Whether moving across town or across the country, packing up and moving can be stressful, costly and full of surprises. From shady movers and inaccurate price quotes, to overpacking or not allowing enough time to get the move set up, every step of a move has the potential for mistakes that can make a move a nightmare.
These tips will help anyone preparing for a move, whether they currently live in a house, an apartment, a dorm, with friends or with mom and dad.
- Hiring a shady mover.
We’ve all heard horror stories about moving scams, and perhaps maybe you’ve been the victim of a moving scam yourself. You can steer clear of a less-than-upstanding mover by doing your homework. The Better Business Bureau, Angie’s List, your state transportation regulator and the U.S. Department of Transportation — and even your relatives, friends, neighbors and colleagues — are all good sources of information about whether a moving company is on the up-and-up. Doing some homework online can save you a lot of heartache on moving day.

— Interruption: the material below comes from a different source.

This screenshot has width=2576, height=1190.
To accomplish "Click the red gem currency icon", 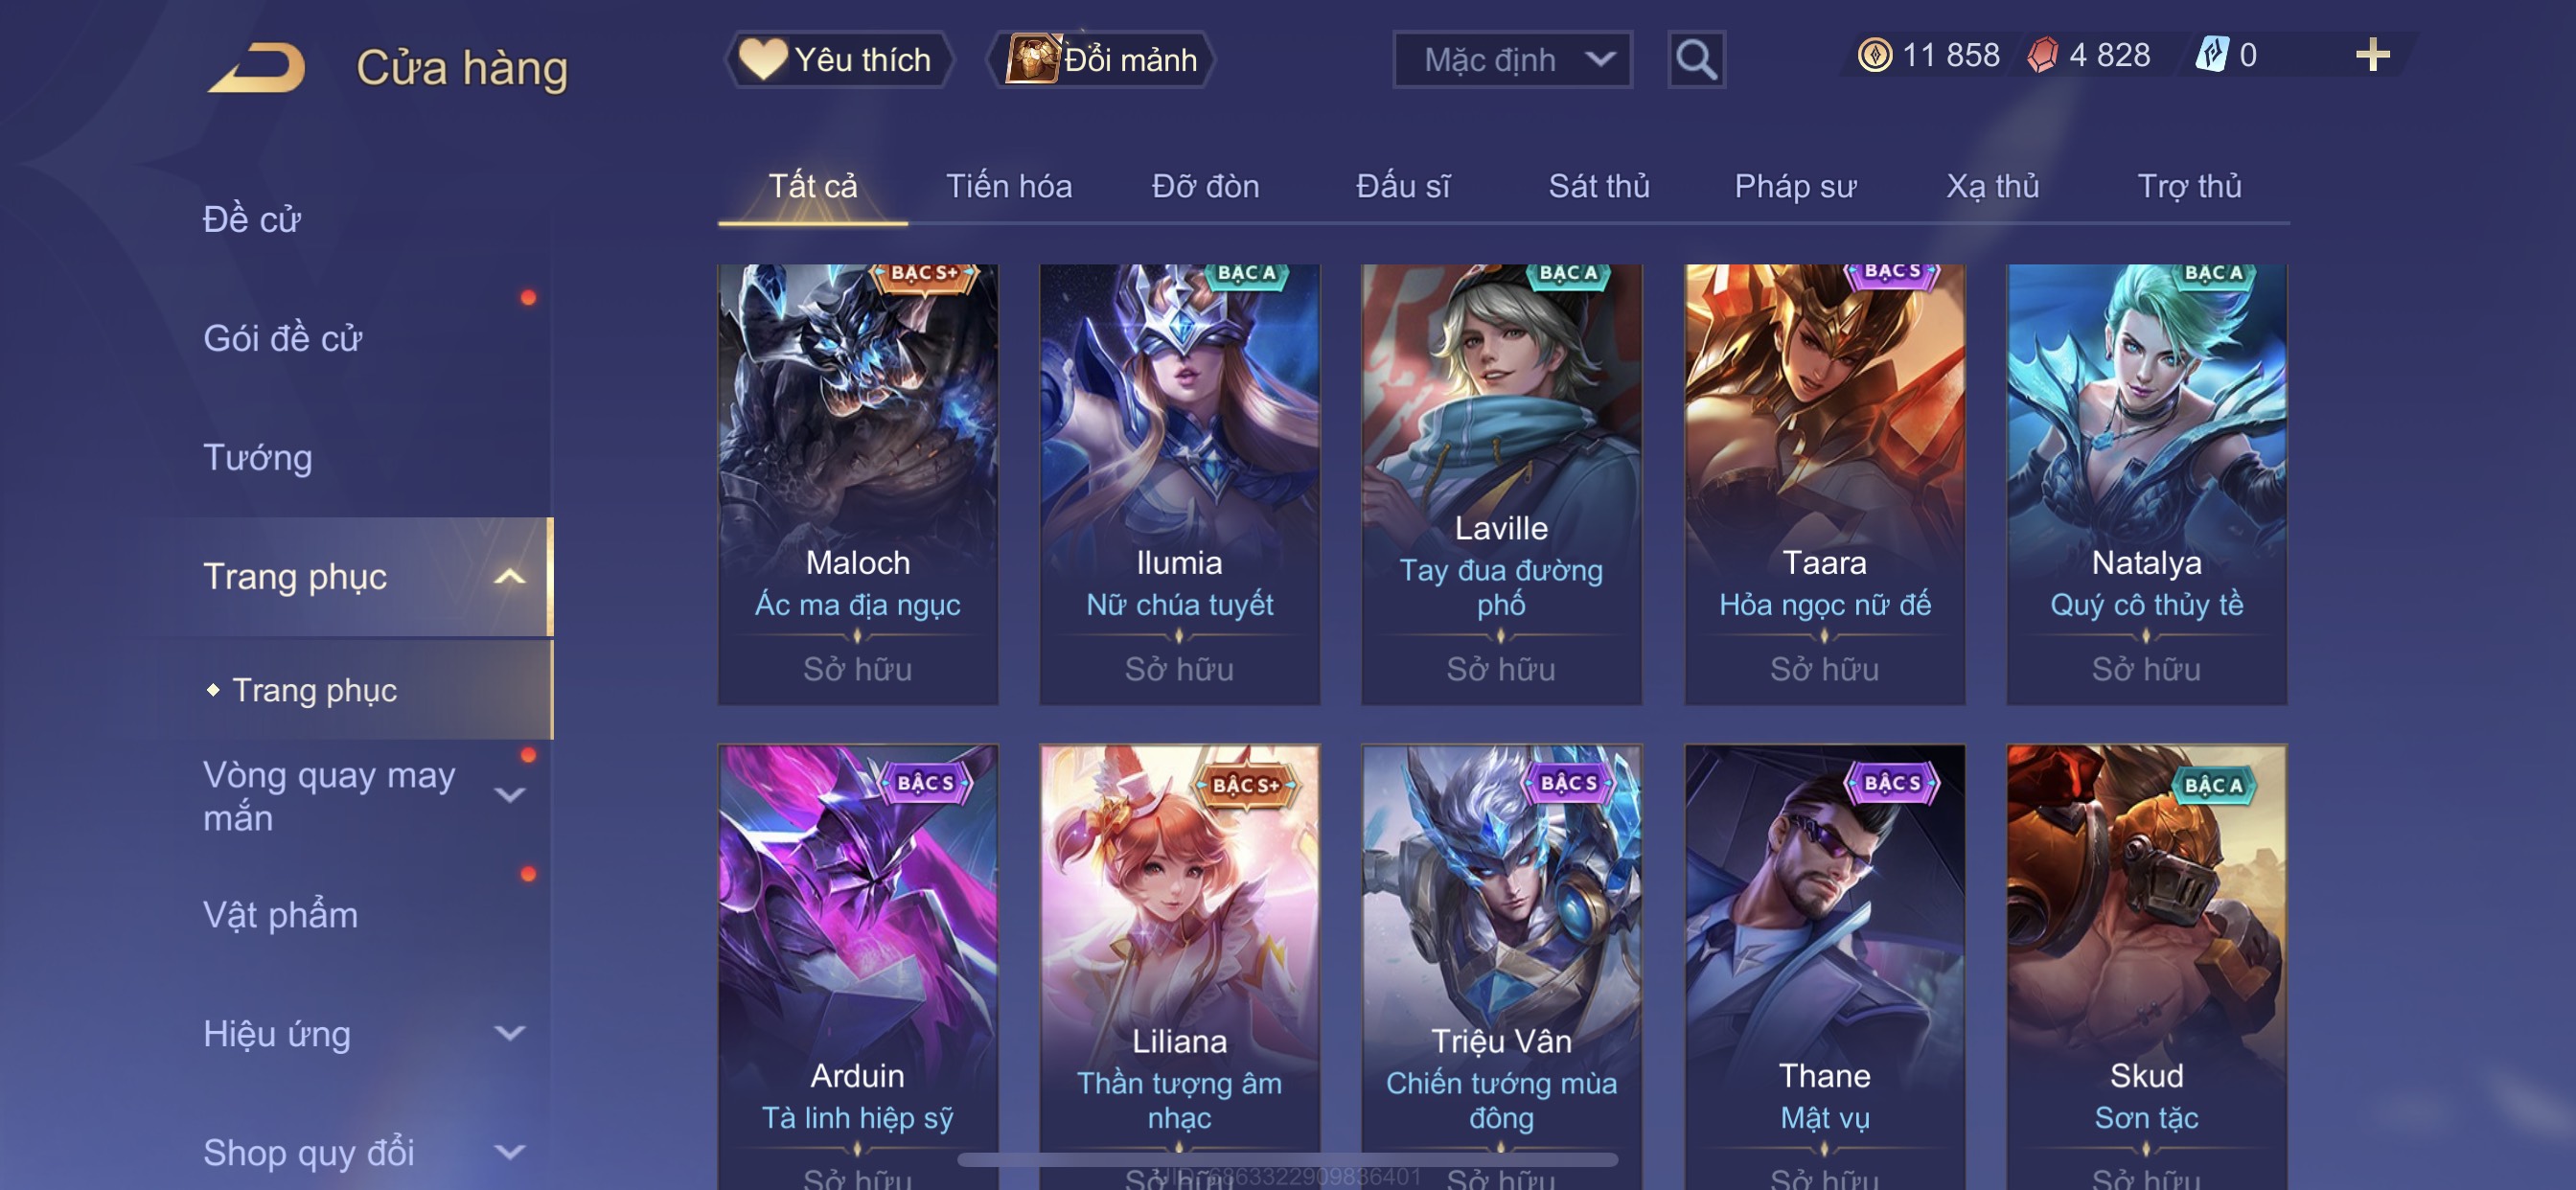I will pyautogui.click(x=2042, y=55).

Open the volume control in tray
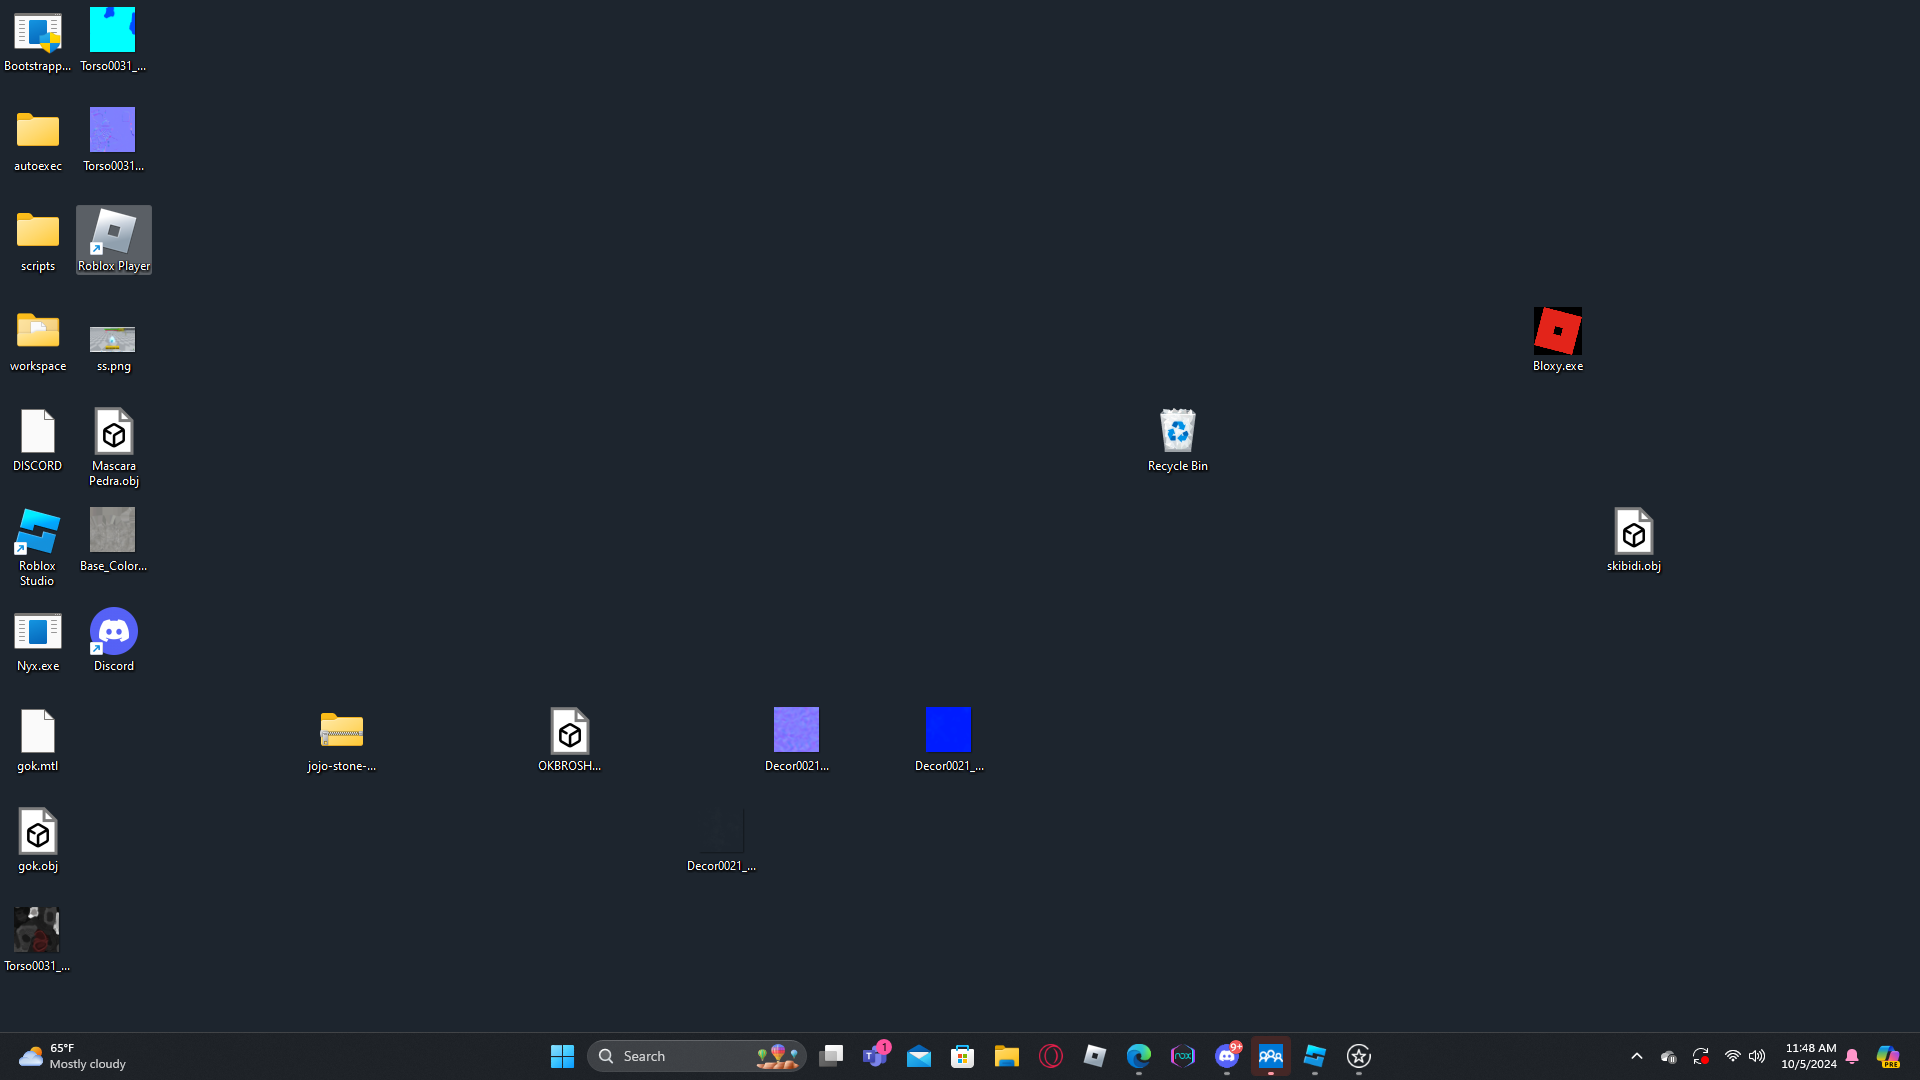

If you’ve done your research and still aren’t confident in the movers you’ve come across, you always can go the DIY route — just be sure you’re up for the task.
- Messing up the quotes.
If you hire a mover, you should be able to have someone from that company come to your place for an in-home moving estimate. If a moving company won’t do an in-home estimate, you should think about shopping around for another mover.
Along those lines, don’t rely on just one quote from one mover. Contact several movers for quotes. If you really like one mover over another but your favorite company is a little pricey, try negotiating for a lower price. Always make sure to get a moving estimate in writing.
- Packing too much stuff.
Do you really need those old boxes of baby clothes that you haven’t laid eyes on since your 6-year-old was in diapers? Before you move, you need to “edit” your belongings. Think about whether you can trash some of your possessions, donate them to charity, or give them away to friends and relatives. Perhaps you could hold a garage sale to clear out some of the clutter. If you haven’t seen, worn or used something in a year, it’s best to think hard about whether you need to keep it — and whether you need to haul it to your new place.
- Failing to schedule your move well in advance.
During the summer months, good moving companies are booked up quickly. Rather than waiting till the last minute, make sure your move is scheduled weeks — or, better yet, months — in advance. You don’t want to be scrambling to find a mover the day before you’re supposed to head out. Moving already is stressful enough without adding that frustration.
- Ignoring the need to pack ahead of time.
You’ll find very few people who’ll say that packing is fun. In fact, a recent survey found that people who’d moved in the past year identified packing and unpacking as the biggest hassle in the process.
You can lessen the load by beginning to pack well before moving day comes along. Start by boxing up stuff that you won’t need right away — for instance, if you’re moving in the summer, pack up your winter clothes so that they’re out of the way. Also, be sure to carve out time in your schedule to check items off your packing to-do list.
If you get down to the wire and need help with packing, enlist friends, neighbors, relatives or colleagues to lend a hand. Make sure you’ve got plenty of food and beverages as a “thank you” for your volunteer helpers. If you can’t rustle up any free help, consider hiring laborers to do the packing for you; that may be a small price to pay to alleviate moving-related stress.